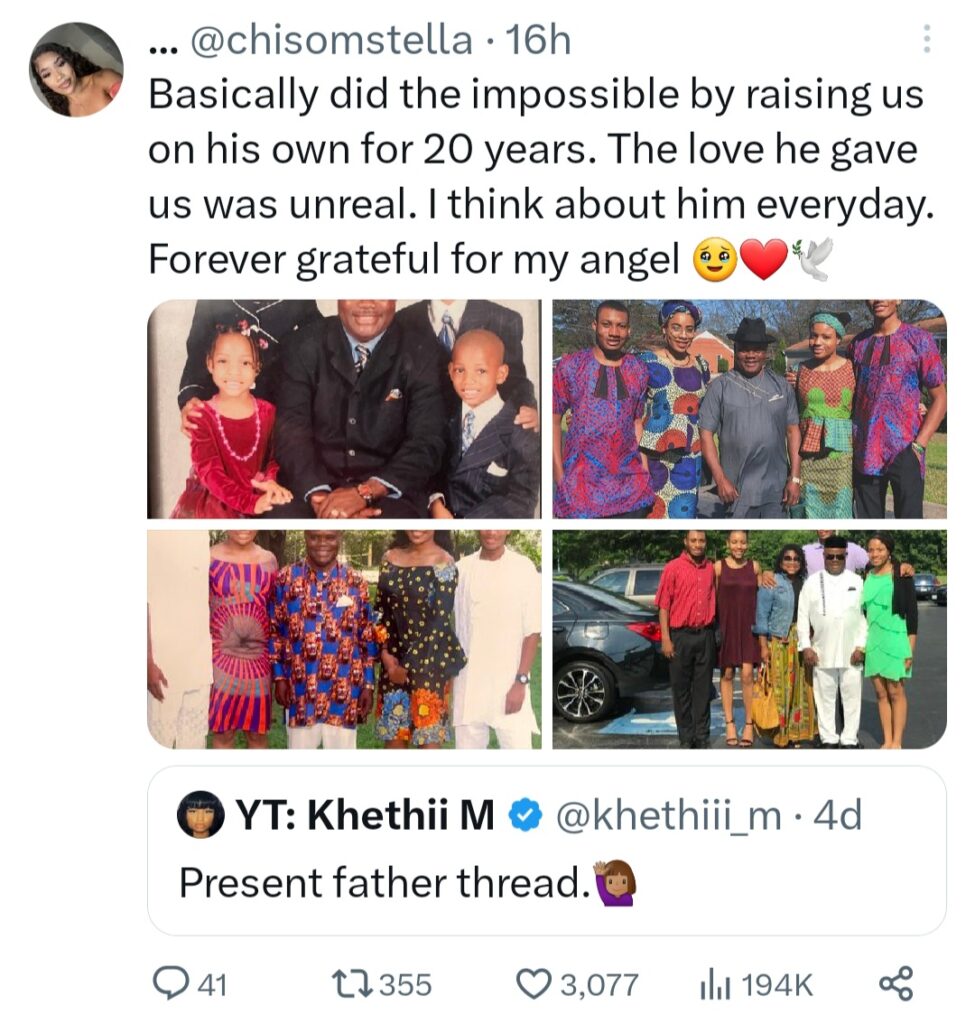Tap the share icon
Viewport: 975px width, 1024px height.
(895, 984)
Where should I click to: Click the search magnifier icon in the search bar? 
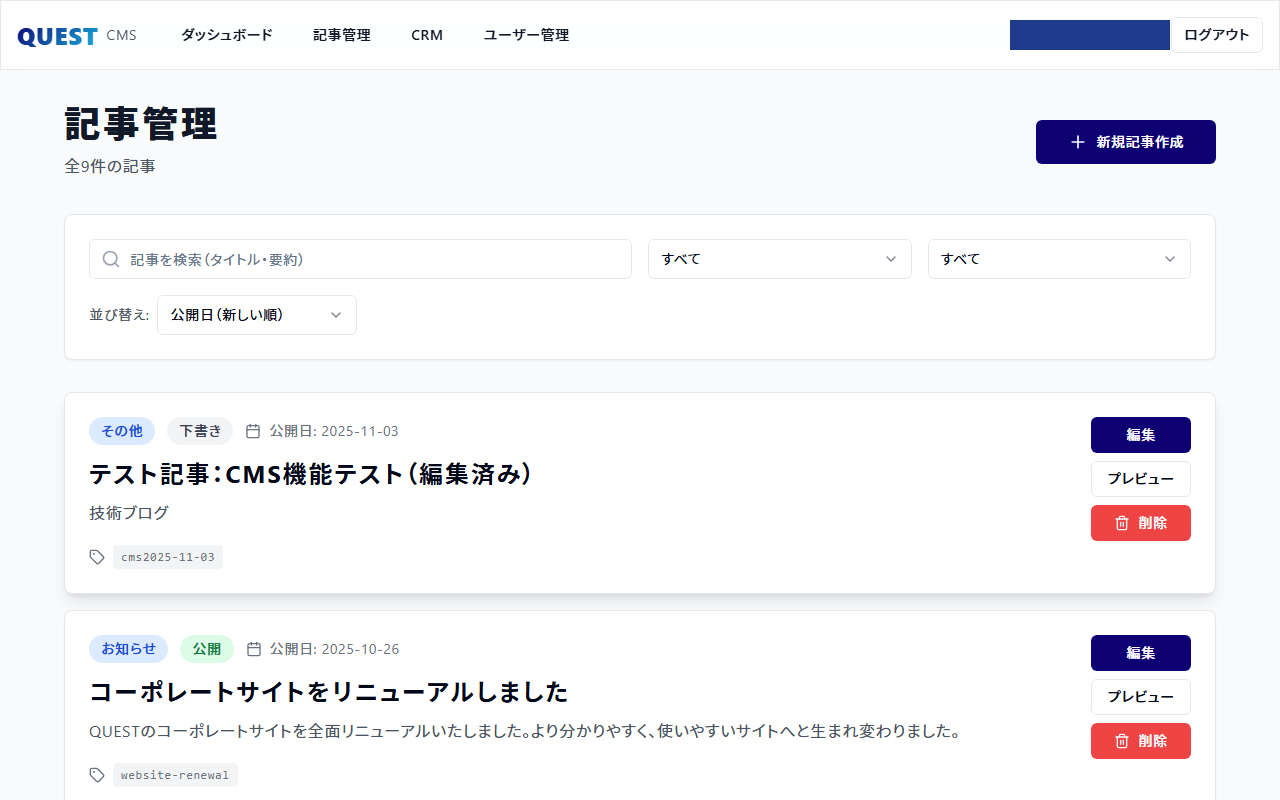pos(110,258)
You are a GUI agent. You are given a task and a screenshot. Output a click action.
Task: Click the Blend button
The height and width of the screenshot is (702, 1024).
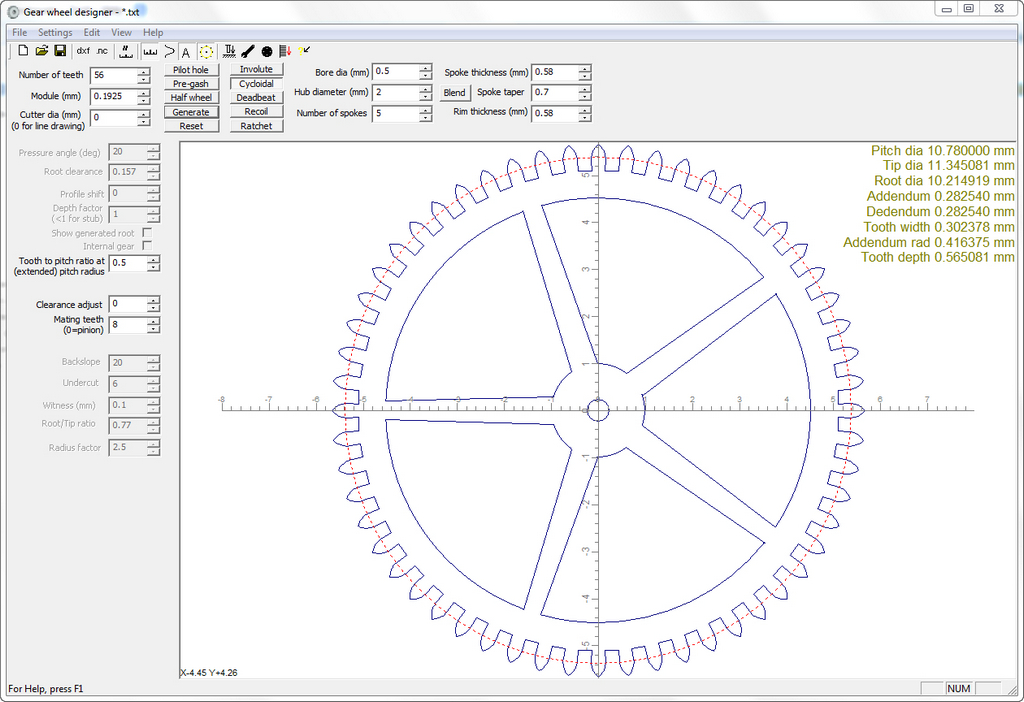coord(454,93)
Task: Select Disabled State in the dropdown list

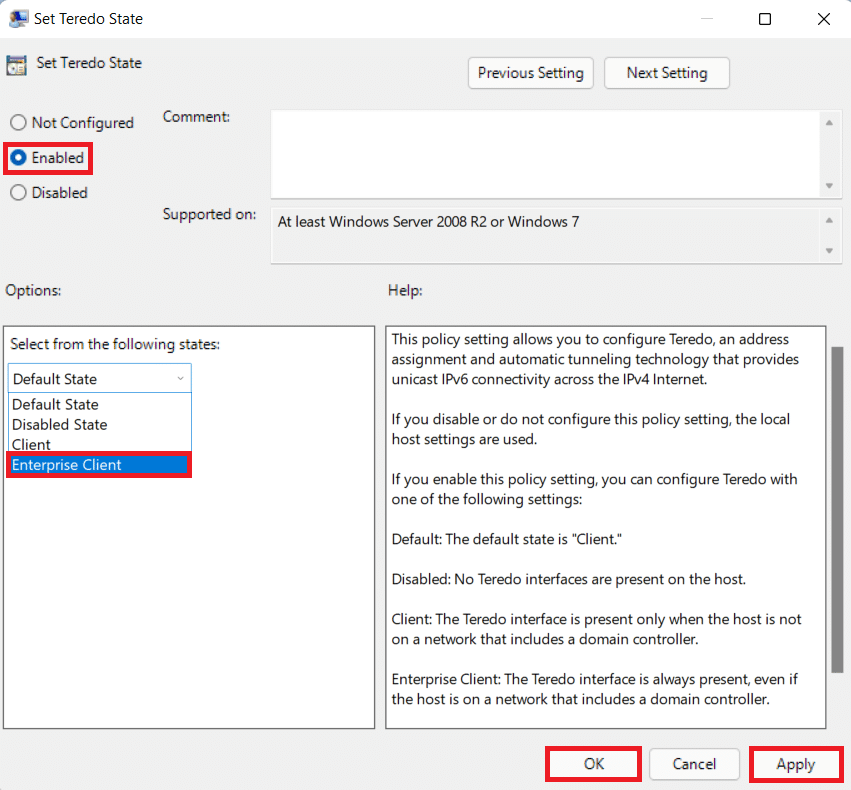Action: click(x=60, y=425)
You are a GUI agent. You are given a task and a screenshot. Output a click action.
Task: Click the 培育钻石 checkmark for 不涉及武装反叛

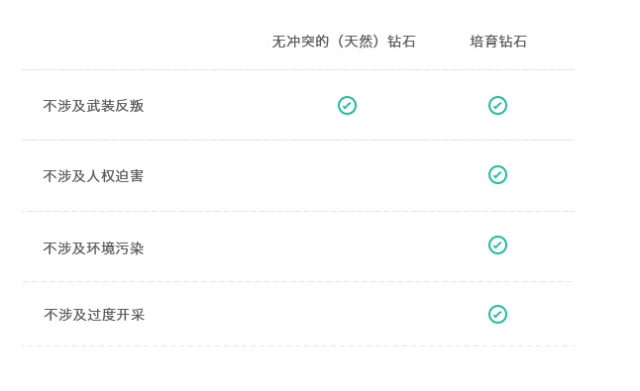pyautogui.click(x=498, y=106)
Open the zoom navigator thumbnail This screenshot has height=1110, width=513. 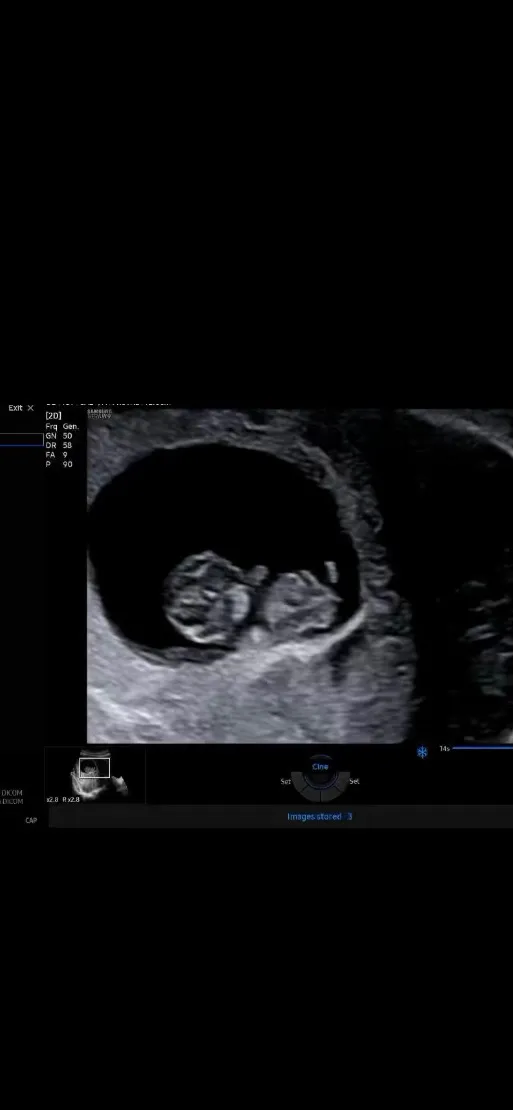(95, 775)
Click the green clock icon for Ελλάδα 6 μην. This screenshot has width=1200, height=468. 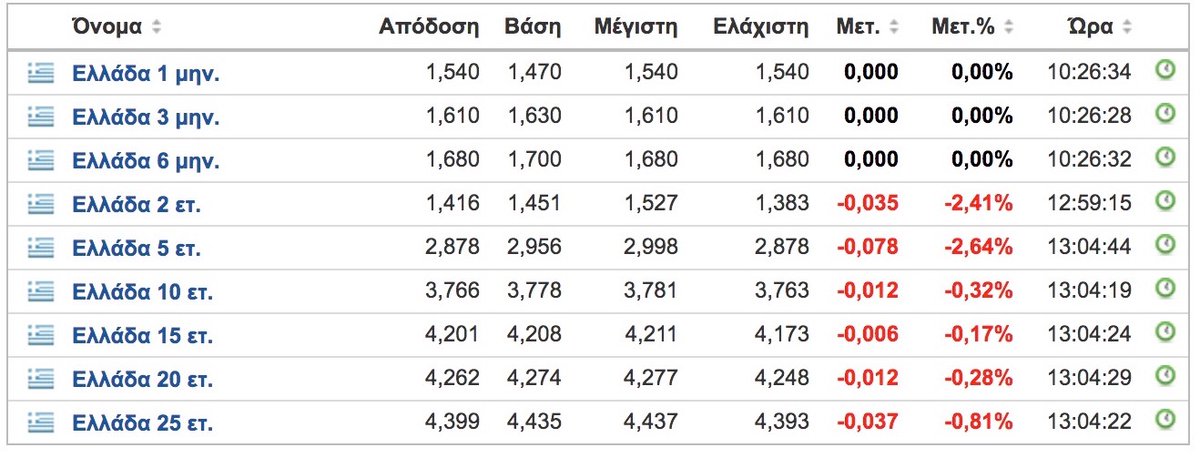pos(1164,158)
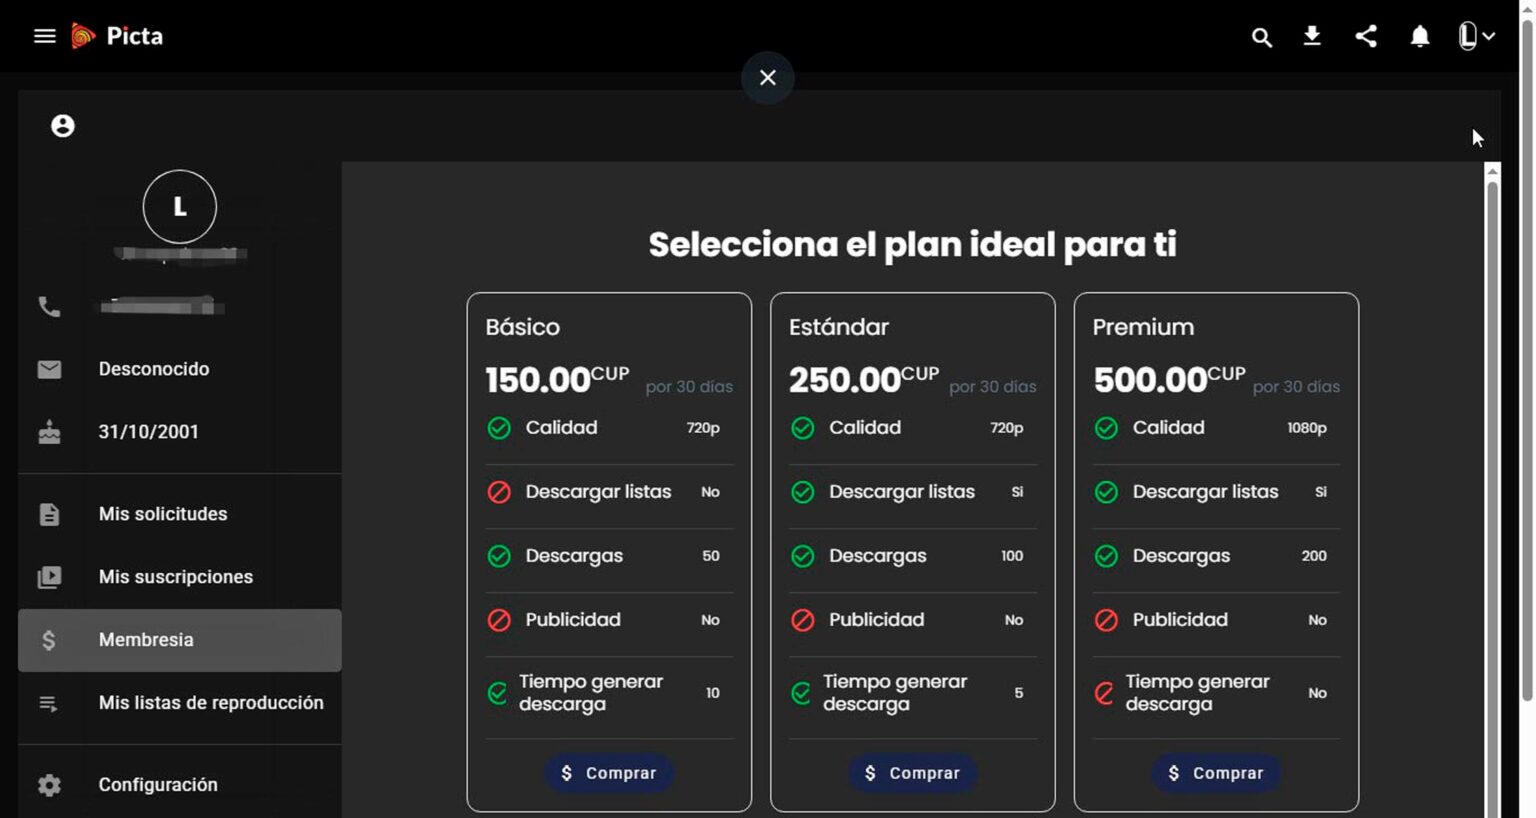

* **Activity**
Look through the listing above for the line with "Where should I" and the line with "Task: Click the Blend button". Write out exactly those lines and everything between, leaving out pictures.

* **Solution for this exercise**
Where should I click to: Click the search magnifier icon in the search bar? 
pos(110,258)
You are a GUI agent. You are given a task and a screenshot. Output a click action.
Task: Click the Blend button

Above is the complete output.